= Beginning of Section =
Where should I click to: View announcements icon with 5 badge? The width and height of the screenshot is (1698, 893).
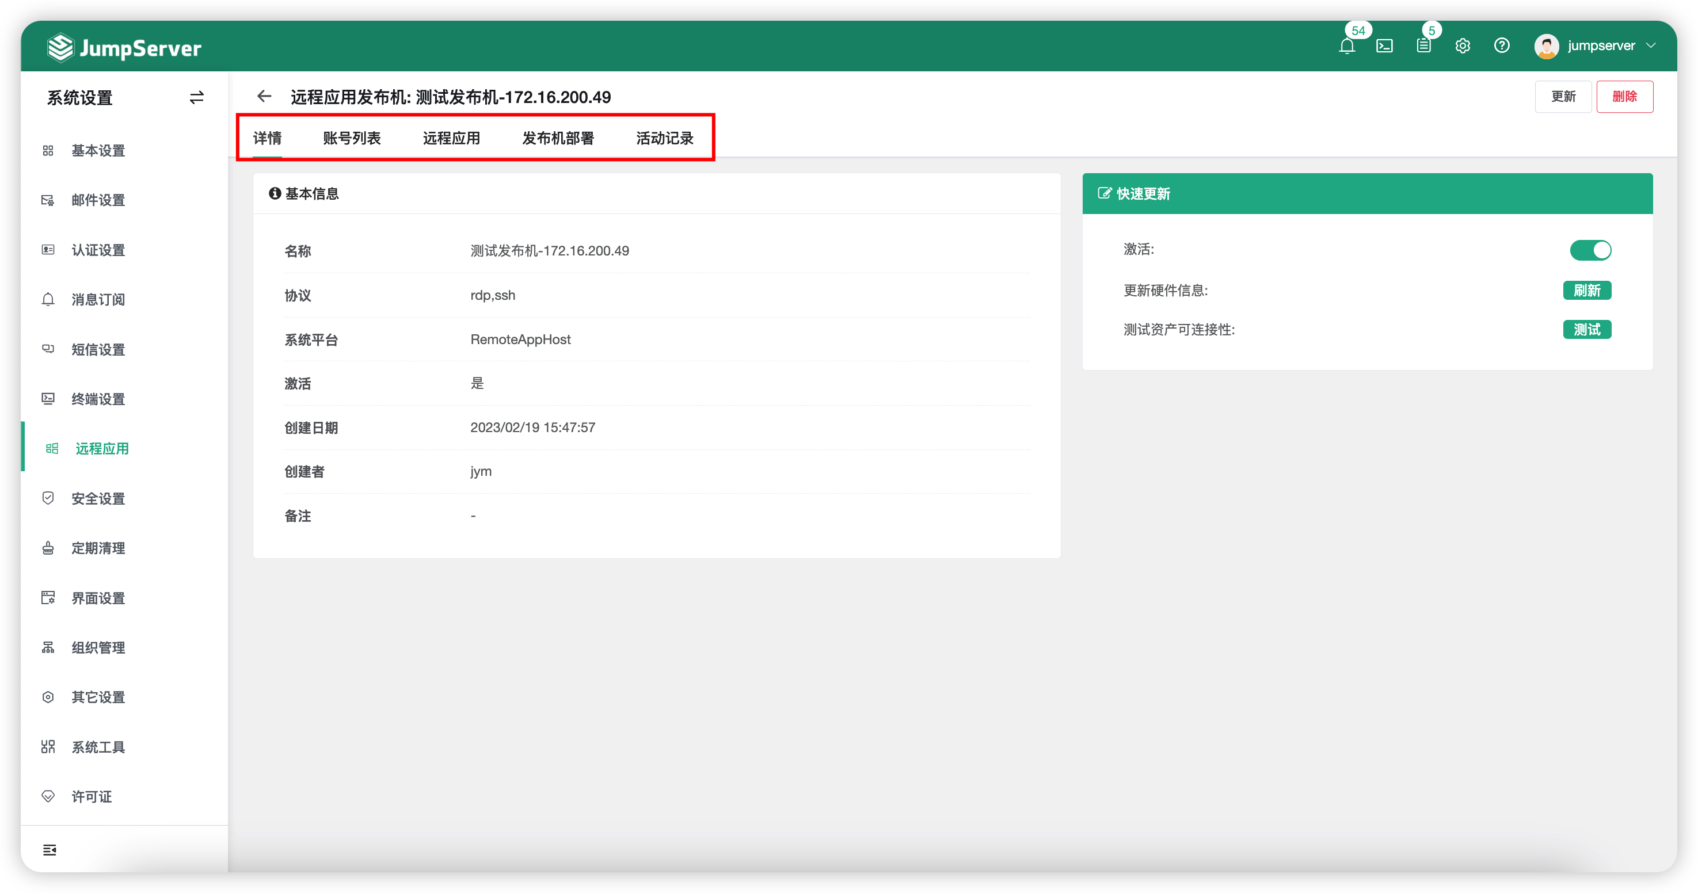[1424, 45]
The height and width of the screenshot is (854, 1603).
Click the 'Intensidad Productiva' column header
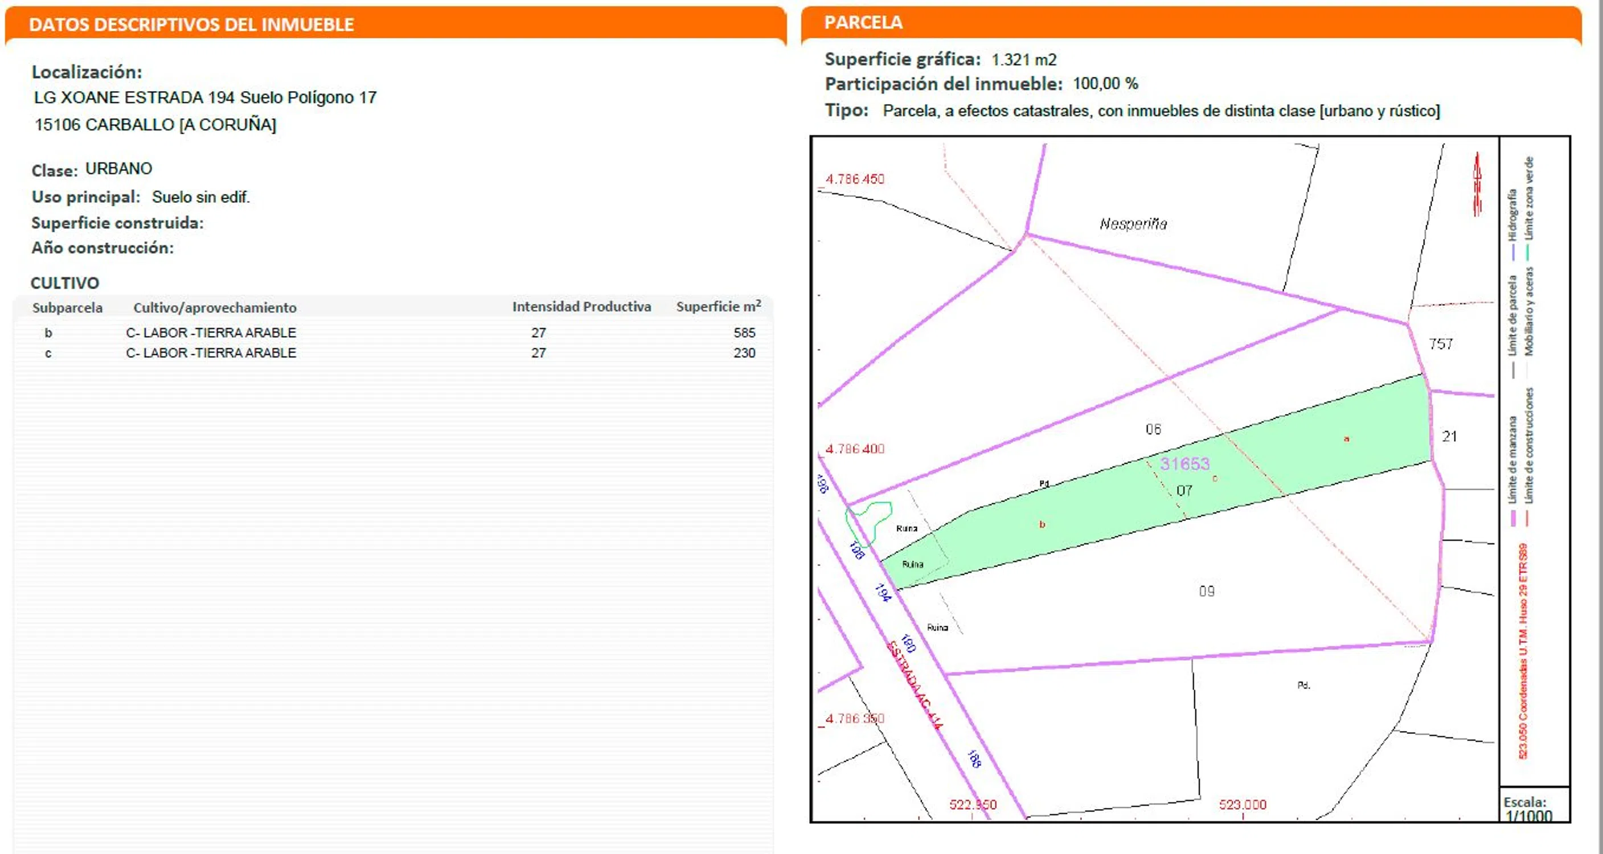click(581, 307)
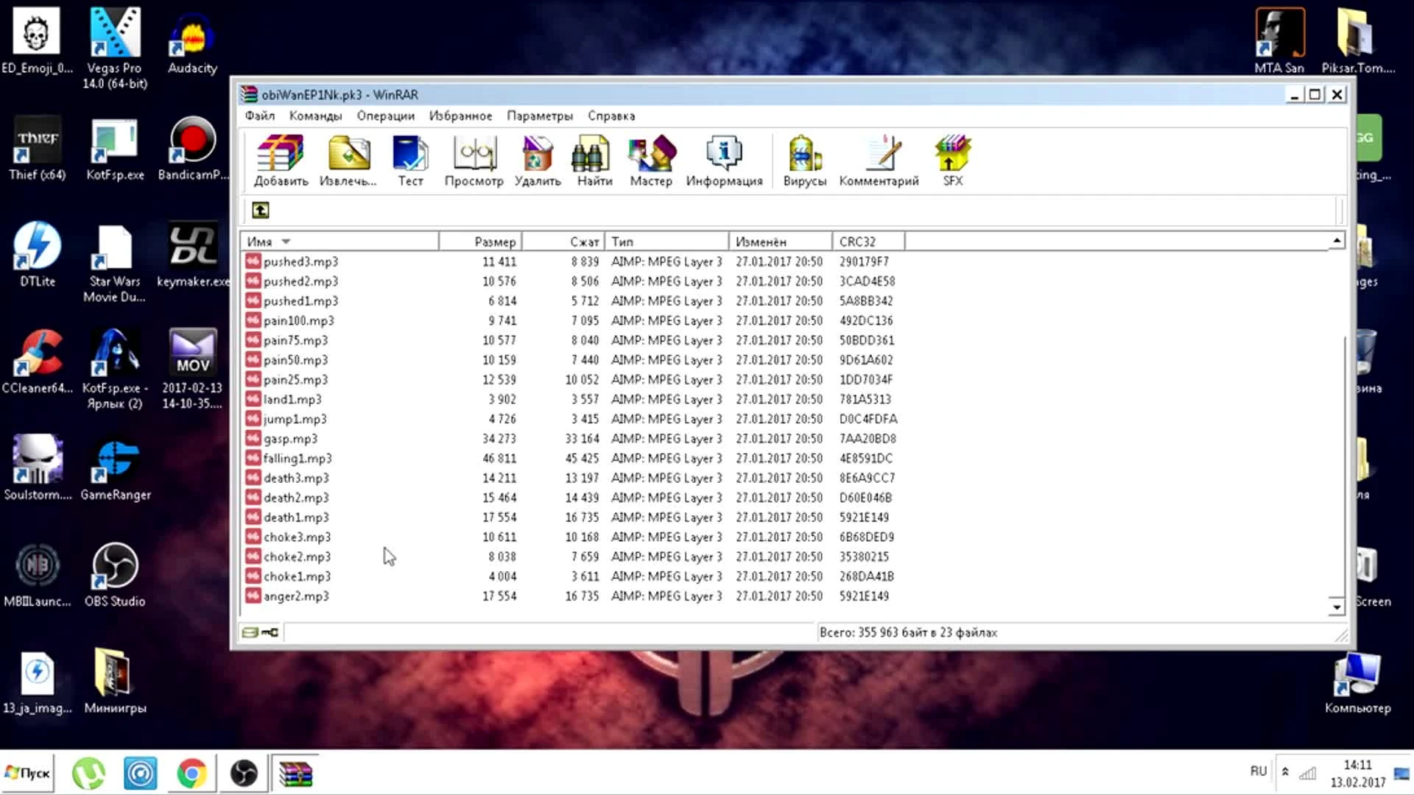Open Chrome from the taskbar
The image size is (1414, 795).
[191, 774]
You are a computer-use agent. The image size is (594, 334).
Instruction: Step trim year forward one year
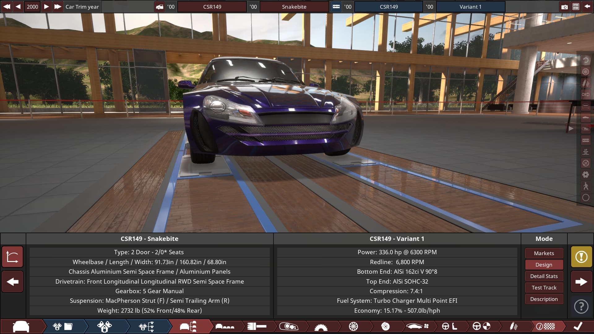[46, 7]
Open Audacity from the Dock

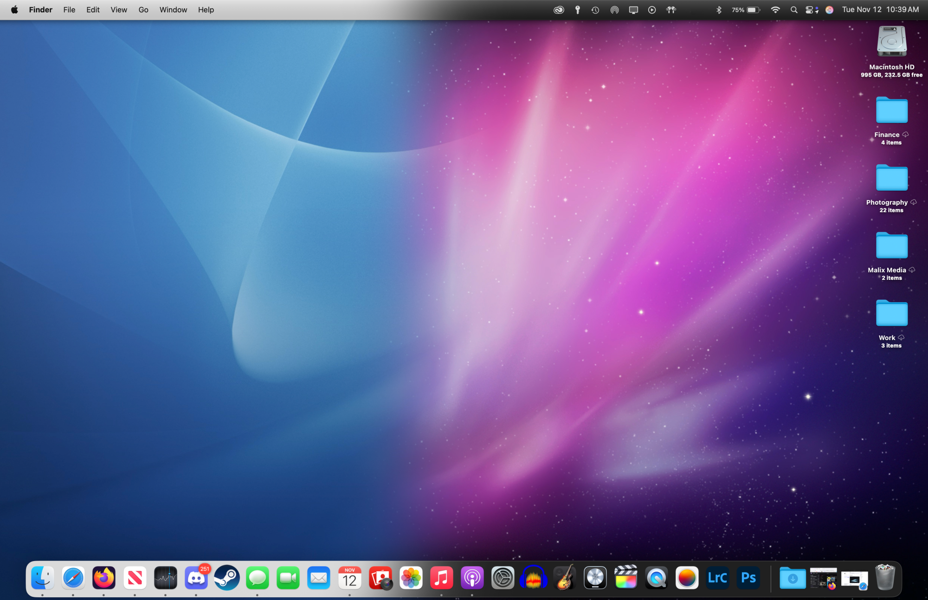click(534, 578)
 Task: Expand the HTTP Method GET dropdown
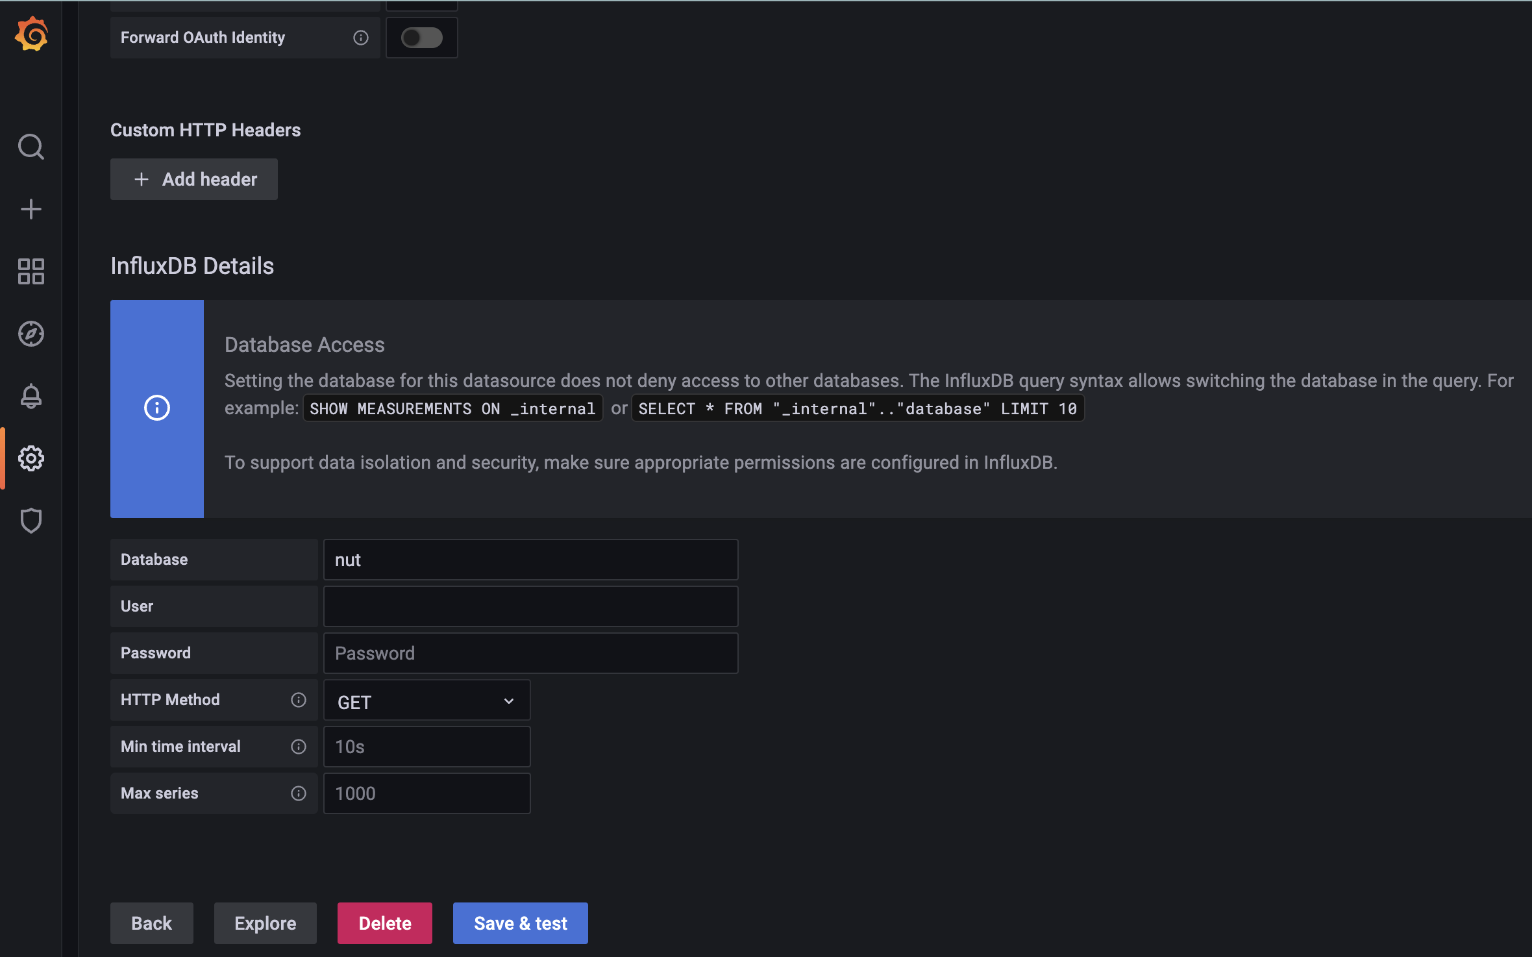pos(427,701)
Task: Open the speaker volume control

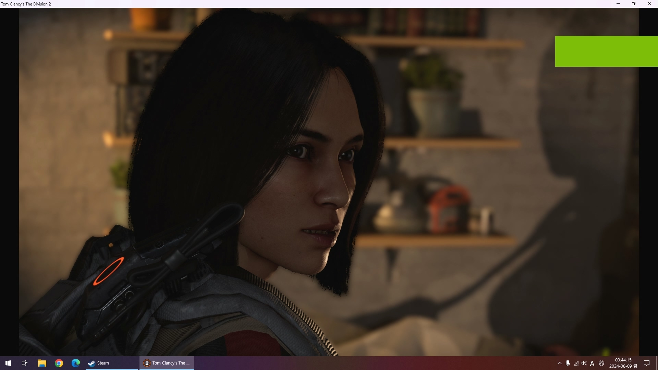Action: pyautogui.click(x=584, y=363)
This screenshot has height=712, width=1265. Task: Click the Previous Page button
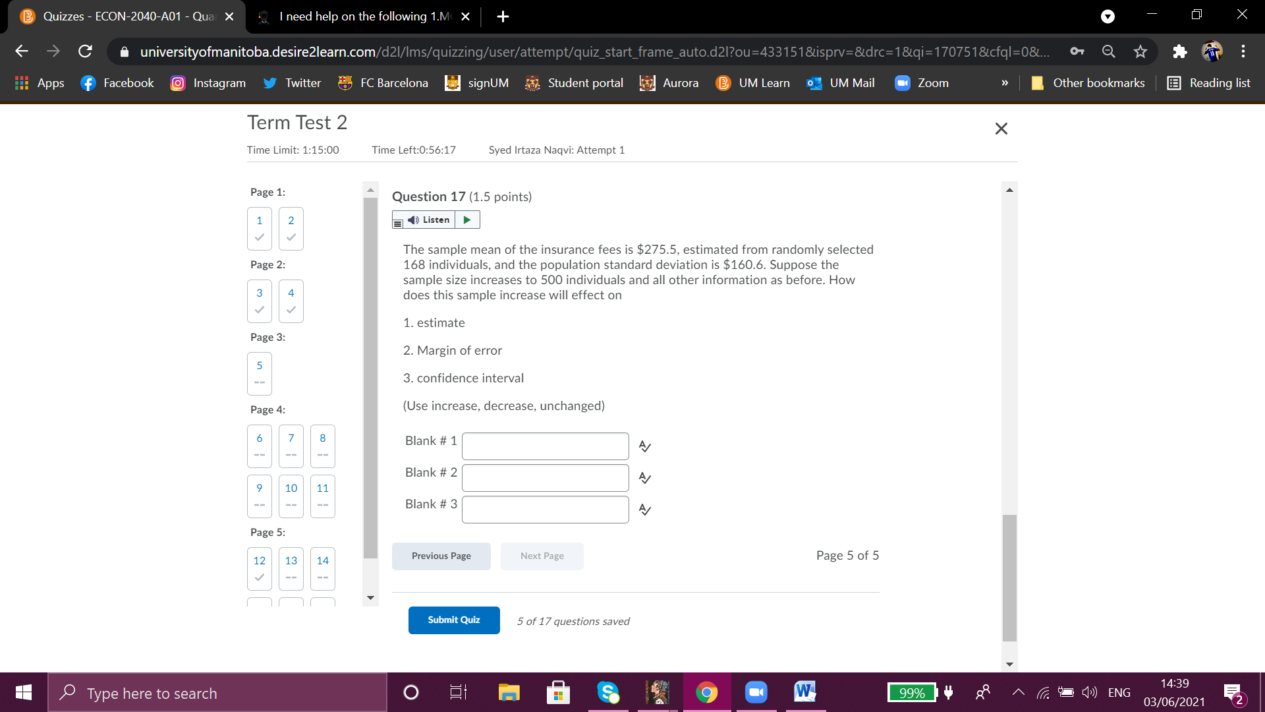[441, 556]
= End of Section =
In the reply, every line of the material above is to be reproduced verbatim, and the images are to be left out.

Where should I click to: View announcements icon with 5 badge? The width and height of the screenshot is (1698, 893).
[1424, 45]
The height and width of the screenshot is (854, 1603).
Click the 'Intensidad Productiva' column header
click(581, 307)
Open Chrome from the taskbar
The image size is (1414, 795).
[191, 774]
You are a computer-use agent. The image size is (594, 334).
Instruction: Step trim year forward one year
[46, 7]
Open Audacity from the Dock

click(534, 578)
 Task: Expand the HTTP Method GET dropdown
pos(427,701)
Task: Open the speaker volume control

Action: pyautogui.click(x=584, y=363)
This screenshot has height=712, width=1265. Task: Click the Previous Page button
[441, 556]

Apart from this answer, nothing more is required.